In our study 102 patients were BMI ≥ 25 only 33 predicted to be difficult and outcome was 58 patients had difficult operation, surgical expertise of the operating surgeon could be one of the reasons for this discrepancy. BMI was not found to be a predictor (p 0.136) according to outcome score of difficult cholecystectomy.

Chang, et al. [12] also studied the impact of body mass index on laparoscopic cholecystectomy in Taiwan. Based on their results, they opined BMI was not associated with clinical outcomes and that LC is a safe procedure in obese patients with uncomplicated gallstone disease and laparoscopic surgery has been suggested by some as the preferred approach for obese patients [13].

One of clinical parameters of assessment of difficult LC was palpable GB, it was found to be predictor of difficult LC. Palpable GB could be due to a distended GB, mucocele GB, thick-walled, or due to the adhesions between the GB and the omentum [13].

In our study, only 10 patients had clinically palpable GB and out of them 100% (10 of 10) turned out to have a difficult procedure post-surgery and three of them converted to open surgery.

After previous upper or lower abdominal surgery there may be adhesions present between viscera or omentum and abdominal wall.
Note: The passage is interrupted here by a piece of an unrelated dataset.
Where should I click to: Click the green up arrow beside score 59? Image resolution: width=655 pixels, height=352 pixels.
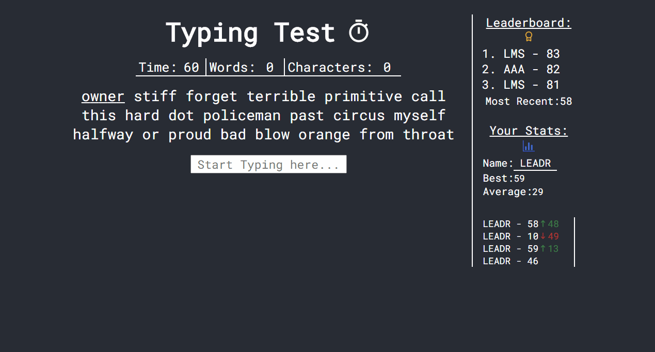click(x=545, y=248)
There may be chances of injury to these structures during insertion of first port and risk of conversion was reported to be higher [14].

While performing LC, stone impacted at the neck of GB poses some technical problems, because of distension of GB, as is with thick GB wall. It is difficult to grasp the GB neck to allow adequate retraction to perform dissection at the Calot’s triangle [14].
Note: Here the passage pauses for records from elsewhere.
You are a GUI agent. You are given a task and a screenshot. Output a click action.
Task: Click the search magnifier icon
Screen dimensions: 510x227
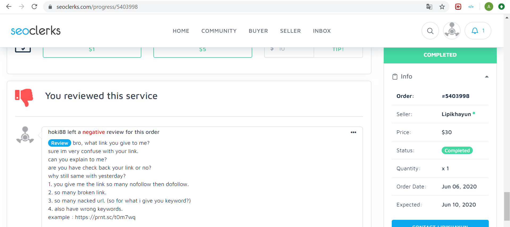[x=430, y=31]
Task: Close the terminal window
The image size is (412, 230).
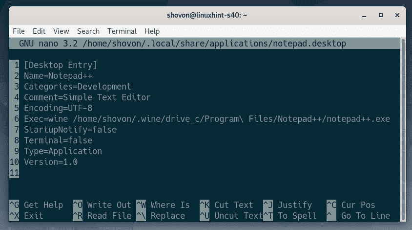Action: click(397, 15)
Increased GB wall thickness is associated with difficult dissection of the GB from its bed. Presence of a thick GB wall may make grasping and manipulation of GB difficult. This makes the dissection at the Calot’s triangle and the GB bed to be difficult and limits the extent of anatomical definition. Thickened gall bladder wall is an ultrasonographic finding of acute cholecystitis and it was a significant factor in previous studies [15].

Baki, in 2006 showed that a preoperative gallbladder ultrasound evaluation for symptomatic cholecystitis, which documents a thick gallbladder wall (≥ 3 mm) with calculi, is a clinical warning for the laparoscopic surgeon of the potential for a difficult laparoscopic cholecystectomy procedure which may require conversion to an open cholecystectomy procedure [16].
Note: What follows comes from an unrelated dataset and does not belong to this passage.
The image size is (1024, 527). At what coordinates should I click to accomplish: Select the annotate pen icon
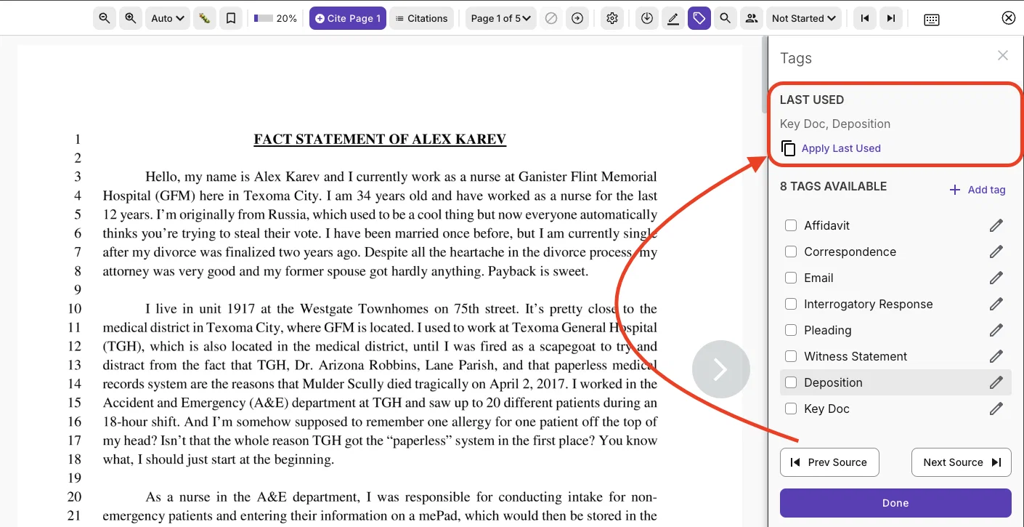click(673, 18)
Gabriel, et al. conducted a study which included 536 patients who underwent laparoscopic cholecystectomy the overall conversion rate in their study was 7.81% [10]. Sharma, et al. conducted a study on 200 patients undergoing laparoscopic cholecystectomy at Kathmandu medical college, the conversion rate in their study was 4% [17].

According to sex males has been described to be associated with difficult LC as in our study that confirmed that as 14 males who participated in our study 10 of them were predicted to have a difficult surgery and 3 expected to be very difficult. Post-surgery 100% of males turned out to have a difficult procedure, Also according to other factors such as history of Acute attacks that increase risk and difficulty due to adhesions at Calot`s triangle and risk of cystic artery and bile spillage were increased during dissection. Conversion rate was 8.3% (10 of 120 patients) occurred and they had following risk factors (BMI > 25 Kg/M2, scars of previous abdominal operations, palpable GB, increased wall thickness and pericholecystic collection) Another noted data found that complications such as bleeding from cystic artery or bile spillage if occurred intraoperatively increased risk of conversion to open surgery or made the operation more difficult.

In conclusion we can report that obese patient who were over fifty with history of previous upper abdominal surgery and ultrasonographic picture showed thick walled GB and pericholecystic collection had high risk of conversion. At this study scoring system was used for prediction of difficult laparoscopic cholecystectomy sensitivity was 93.75% and specificity was 52.94% of the scoring system at score 5 for prediction of easy or difficult laparoscopic cholecystectomy.